By Erin Free
Though he certainly hasn’t been short of praise (with major award wins at the likes of the Sundance and Sydney Film Festivals), the name of prolific and profoundly gifted writer/director Goran Stolevski should be far more recognisable considering how prolific and talented he is. Perhaps Stolevski’s knack for shooting overseas and making decidedly international-in-tone films have prevented him from being properly celebrated in his adopted home as a true Australian filmmaker. With a style and clustering of thematic concerns all his own, Goran Stolevski is indeed a truly Unsung Auteur. “I’ve always been pretty creative,” Stolevski told FilmInk in 2018. “Since I was something like five-years-old, I was writing short stories and tacky little poems. Around age twelve, I became obsessed with cinema. Then I had to make a couple of short films for high school assignments. And, well, there was no turning back.”
This desire to create led Stolevski (who arrived in Australia at the age of twelve from Macedonia) on to a host of short films, kicking off in 2007 with Ambassador, which was duly followed by Blood, Picture Of A Good Woman, Frankie’s Big Heart, Today Is Not The Day, You Deserve Everything, and Everything We Wanted. Stolevski was first truly noticed, however, with 2017’s Would You Look At Her. A provocative piece following a hard-headed tomboy who spots the unlikely solution to all her problems in an all-male religious ritual of Diving For The Cross, Stolevski’s film won the Short Film Jury Award at the coveted Sundance Film Festival. After helming a few eps of the popular TV series Nowhere Boys, Stolevski delivered another acclaimed short with My Boy Oleg. Scoring a berth at The Sydney Film Festival, the film follows a Ukrainian actress who travels to Melbourne with her toddler for a festival, and stars Alex Dimitriades and Olena Federova.

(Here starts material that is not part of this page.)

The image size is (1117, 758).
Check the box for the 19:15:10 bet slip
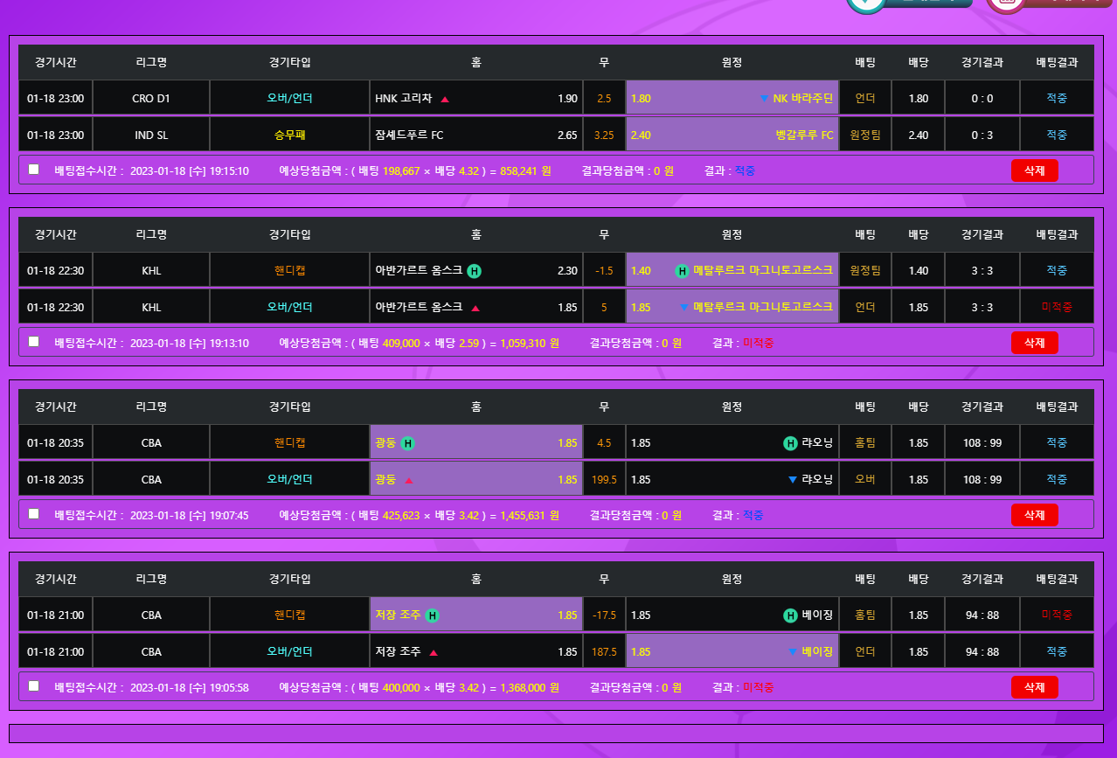[34, 170]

For his feature debut, Stolevski took a very different route from most Australian directors by heading to Serbia to shoot 2022’s You Won’t Be Alone, a bizarre, folkloric horror tale far different to anything created in this country. You Won’t Be Alone is set in a 19th century Macedonian village, where a young witch accidentally kills a peasant and then takes her shape. Curious about humans, she proceeds to explore what it’s like to experience life inside the bodies of others. A truly international production, the film stars Swedish actress Noomi Rapace, Romanian Anamaria Marinca (4 Months, 3 Weeks and 2 Days), Australian actress Alice Englert (Ratched, Top of the Lake: China Girl), Portuguese actor Carloto Cotta (Tabu) and France’s Félix Maritaud (BPM: Beats Per Minute). A strange, hypnotic and grimly authentic work, You Won’t Be Alone instantly marked Goran Stolevski as a talented Australian writer/director with a keen eye on the international market.
Stolevski followed up You Won’t Be Alone that very same year with the decidedly different Of An Age, a gritty gay love story set very much in Australia. The semi-autobiographical Of An Age takes place in 1999 Melbourne and follows an intense 24-hour romance between a 17-year-old Serbian ballroom dancer (Elias Anton) and their best friend’s (Hattie Hook) older brother (Thom Green). “I was tapping into a reality that I lived through,” Stolevski told rogerebert.com. “Not in terms of the events depicted…I’m not a dancer…I avoid dancing as much as I humanly can. The feelings about the film came from the first and only party I went to in high school. Not the event of it, but I had this very vivid flashback of what it felt like on the inside to be that age in that time and place, and what it felt like for me and what I felt love was. And how I thought love would take place, and sex and sexuality.”
More in line with his second film than his first, Stolevski’s new film Housekeeping For Beginners is about family, starting off with lovers Dita (Anamaria Marinca) and Suada (Alina Serban), with the latter sick, and forcing the former to marry housemate Toni (Vladimir Tintor), in order to adopt her two children in case she passes away. Meanwhile, Toni’s young lover Ali (Samson Selim), moves in as well, creating a heightened sense of melodrama that shows off another facet if Stolevski’s filmmaking acumen. “The stories I end up making are usually things that come from instinct,” Stolevski told FilmInk. “The ones that I decide I’m going to write about this issue or this genre and sit down and do it, come out mechanical and crappy. The only good stuff comes out of the subconscious, essentially.”
A writer/director who expertly taps his own existence to craft films of striking beauty and lyricism, the prolific and very talented Goran Stolevski deserves a lot more praise than even the considerable number of trophies on his mantelpiece might suggest.